Item coordinate data

+ + + + +

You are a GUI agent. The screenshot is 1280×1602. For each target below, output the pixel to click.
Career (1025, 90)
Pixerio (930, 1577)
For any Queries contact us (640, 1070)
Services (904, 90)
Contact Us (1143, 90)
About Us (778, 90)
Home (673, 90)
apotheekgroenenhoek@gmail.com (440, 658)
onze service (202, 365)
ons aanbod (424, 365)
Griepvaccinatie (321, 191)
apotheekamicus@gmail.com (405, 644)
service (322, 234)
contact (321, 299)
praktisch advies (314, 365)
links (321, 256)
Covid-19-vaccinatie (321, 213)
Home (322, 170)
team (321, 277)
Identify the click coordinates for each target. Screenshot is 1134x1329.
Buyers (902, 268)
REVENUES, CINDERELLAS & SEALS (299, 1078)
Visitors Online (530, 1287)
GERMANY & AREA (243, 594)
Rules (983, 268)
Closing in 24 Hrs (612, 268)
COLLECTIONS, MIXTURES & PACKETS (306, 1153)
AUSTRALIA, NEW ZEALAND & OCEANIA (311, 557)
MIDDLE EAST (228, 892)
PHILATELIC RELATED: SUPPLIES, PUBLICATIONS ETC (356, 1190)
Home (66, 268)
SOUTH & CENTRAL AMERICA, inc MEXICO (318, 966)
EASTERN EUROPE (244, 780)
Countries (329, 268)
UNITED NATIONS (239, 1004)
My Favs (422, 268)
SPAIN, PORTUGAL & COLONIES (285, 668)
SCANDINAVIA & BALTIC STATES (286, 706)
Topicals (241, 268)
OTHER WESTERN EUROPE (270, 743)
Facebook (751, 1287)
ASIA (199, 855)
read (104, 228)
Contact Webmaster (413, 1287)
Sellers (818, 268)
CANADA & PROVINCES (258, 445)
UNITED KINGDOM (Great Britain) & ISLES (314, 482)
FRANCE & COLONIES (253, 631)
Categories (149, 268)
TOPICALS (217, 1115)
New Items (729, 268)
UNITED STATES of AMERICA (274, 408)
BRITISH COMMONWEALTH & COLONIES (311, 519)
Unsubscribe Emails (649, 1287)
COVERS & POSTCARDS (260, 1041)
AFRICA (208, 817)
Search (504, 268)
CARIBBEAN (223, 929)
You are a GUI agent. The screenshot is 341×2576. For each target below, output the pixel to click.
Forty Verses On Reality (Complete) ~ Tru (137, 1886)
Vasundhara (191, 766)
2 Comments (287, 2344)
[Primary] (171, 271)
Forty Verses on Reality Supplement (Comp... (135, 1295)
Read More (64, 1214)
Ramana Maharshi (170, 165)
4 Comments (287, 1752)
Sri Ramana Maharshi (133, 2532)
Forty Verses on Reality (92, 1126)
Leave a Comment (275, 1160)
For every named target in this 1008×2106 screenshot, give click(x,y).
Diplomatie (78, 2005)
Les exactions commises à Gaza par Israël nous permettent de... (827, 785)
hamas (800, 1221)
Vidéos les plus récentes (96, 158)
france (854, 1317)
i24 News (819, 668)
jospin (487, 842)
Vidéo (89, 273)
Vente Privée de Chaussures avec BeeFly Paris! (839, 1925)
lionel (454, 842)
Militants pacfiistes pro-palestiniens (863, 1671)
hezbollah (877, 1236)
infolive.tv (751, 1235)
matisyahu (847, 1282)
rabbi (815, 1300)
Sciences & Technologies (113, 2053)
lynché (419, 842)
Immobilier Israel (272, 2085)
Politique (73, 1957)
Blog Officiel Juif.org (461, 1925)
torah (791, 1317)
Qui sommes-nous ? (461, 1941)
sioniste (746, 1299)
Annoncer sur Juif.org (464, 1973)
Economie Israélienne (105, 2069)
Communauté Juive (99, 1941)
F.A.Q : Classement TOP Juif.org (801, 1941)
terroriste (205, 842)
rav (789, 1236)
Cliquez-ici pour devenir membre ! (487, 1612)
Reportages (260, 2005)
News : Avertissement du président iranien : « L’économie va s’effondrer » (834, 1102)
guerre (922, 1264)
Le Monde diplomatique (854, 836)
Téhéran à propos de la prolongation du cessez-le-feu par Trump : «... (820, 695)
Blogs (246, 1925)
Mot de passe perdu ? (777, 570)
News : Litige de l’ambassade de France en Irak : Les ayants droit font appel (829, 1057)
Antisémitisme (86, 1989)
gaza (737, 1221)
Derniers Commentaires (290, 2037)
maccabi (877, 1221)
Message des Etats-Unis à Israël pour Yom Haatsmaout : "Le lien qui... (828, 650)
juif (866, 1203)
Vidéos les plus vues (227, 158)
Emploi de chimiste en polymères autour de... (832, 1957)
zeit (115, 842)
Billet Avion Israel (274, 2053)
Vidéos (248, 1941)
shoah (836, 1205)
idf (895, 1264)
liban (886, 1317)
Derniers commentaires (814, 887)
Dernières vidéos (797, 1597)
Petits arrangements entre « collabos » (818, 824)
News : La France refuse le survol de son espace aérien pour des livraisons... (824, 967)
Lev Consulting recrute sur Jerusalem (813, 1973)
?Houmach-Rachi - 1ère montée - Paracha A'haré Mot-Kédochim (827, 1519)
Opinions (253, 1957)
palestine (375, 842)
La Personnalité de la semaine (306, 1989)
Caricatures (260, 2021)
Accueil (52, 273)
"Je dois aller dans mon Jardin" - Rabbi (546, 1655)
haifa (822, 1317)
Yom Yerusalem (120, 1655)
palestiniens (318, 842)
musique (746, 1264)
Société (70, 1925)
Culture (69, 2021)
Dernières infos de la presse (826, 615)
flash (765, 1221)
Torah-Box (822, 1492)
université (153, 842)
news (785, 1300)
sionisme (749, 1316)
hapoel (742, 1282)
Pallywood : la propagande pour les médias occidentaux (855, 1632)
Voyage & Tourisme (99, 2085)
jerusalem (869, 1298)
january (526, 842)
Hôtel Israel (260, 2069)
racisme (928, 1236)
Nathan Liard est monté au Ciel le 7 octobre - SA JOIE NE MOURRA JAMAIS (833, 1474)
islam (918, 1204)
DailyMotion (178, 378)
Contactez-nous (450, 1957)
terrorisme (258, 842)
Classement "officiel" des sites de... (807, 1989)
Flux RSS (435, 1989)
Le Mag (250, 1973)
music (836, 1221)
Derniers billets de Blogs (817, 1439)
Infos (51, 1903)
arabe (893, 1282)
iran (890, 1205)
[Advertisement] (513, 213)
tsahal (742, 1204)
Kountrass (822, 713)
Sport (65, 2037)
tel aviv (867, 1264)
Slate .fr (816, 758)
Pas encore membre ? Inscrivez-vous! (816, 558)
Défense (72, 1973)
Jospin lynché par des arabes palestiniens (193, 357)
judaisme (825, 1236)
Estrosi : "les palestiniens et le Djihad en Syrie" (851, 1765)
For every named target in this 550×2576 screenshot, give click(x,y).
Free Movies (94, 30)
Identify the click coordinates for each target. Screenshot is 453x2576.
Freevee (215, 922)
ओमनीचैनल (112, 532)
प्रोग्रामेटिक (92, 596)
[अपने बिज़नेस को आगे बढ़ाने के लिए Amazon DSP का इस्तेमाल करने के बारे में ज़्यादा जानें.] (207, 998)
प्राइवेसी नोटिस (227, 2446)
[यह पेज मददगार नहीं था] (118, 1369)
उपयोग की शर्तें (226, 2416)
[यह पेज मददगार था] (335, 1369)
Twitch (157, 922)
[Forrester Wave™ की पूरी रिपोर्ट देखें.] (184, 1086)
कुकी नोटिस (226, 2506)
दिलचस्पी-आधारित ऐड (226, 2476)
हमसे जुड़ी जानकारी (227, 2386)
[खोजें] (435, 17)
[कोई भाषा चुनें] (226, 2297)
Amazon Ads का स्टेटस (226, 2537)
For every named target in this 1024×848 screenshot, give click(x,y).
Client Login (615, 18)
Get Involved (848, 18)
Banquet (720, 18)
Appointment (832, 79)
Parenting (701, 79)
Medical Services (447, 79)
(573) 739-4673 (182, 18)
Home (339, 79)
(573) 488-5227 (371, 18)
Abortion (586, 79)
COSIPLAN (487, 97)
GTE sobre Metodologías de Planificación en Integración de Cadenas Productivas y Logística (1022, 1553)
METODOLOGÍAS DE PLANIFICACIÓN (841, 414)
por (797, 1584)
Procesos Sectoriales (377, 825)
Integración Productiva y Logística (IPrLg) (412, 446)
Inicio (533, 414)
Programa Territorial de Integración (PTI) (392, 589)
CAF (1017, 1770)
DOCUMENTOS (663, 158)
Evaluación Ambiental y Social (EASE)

+ + + + +

• **TASK**: In the records above, rewrite the lines from the one containing "COLLECTIONS, MIXTURES & PACKETS (306, 1153)" through the one containing "UNITED STATES of AMERICA (274, 408)", substituting "TERRITORIES" for "PROVINCES" and leaving everything else unchanged.

• **RESPONSE**:
COLLECTIONS, MIXTURES & PACKETS (306, 1153)
AUSTRALIA, NEW ZEALAND & OCEANIA (311, 557)
MIDDLE EAST (228, 892)
PHILATELIC RELATED: SUPPLIES, PUBLICATIONS ETC (356, 1190)
Home (66, 268)
SOUTH & CENTRAL AMERICA, inc MEXICO (318, 966)
EASTERN EUROPE (244, 780)
Countries (329, 268)
UNITED NATIONS (239, 1004)
My Favs (422, 268)
SPAIN, PORTUGAL & COLONIES (285, 668)
SCANDINAVIA & BALTIC STATES (286, 706)
Topicals (241, 268)
OTHER WESTERN EUROPE (270, 743)
Facebook (751, 1287)
ASIA (199, 855)
read (104, 228)
Contact Webmaster (413, 1287)
Sellers (818, 268)
CANADA & TERRITORIES (258, 445)
UNITED KINGDOM (Great Britain) & ISLES (314, 482)
FRANCE & COLONIES (253, 631)
Categories (149, 268)
TOPICALS (217, 1115)
New Items (729, 268)
UNITED STATES of AMERICA (274, 408)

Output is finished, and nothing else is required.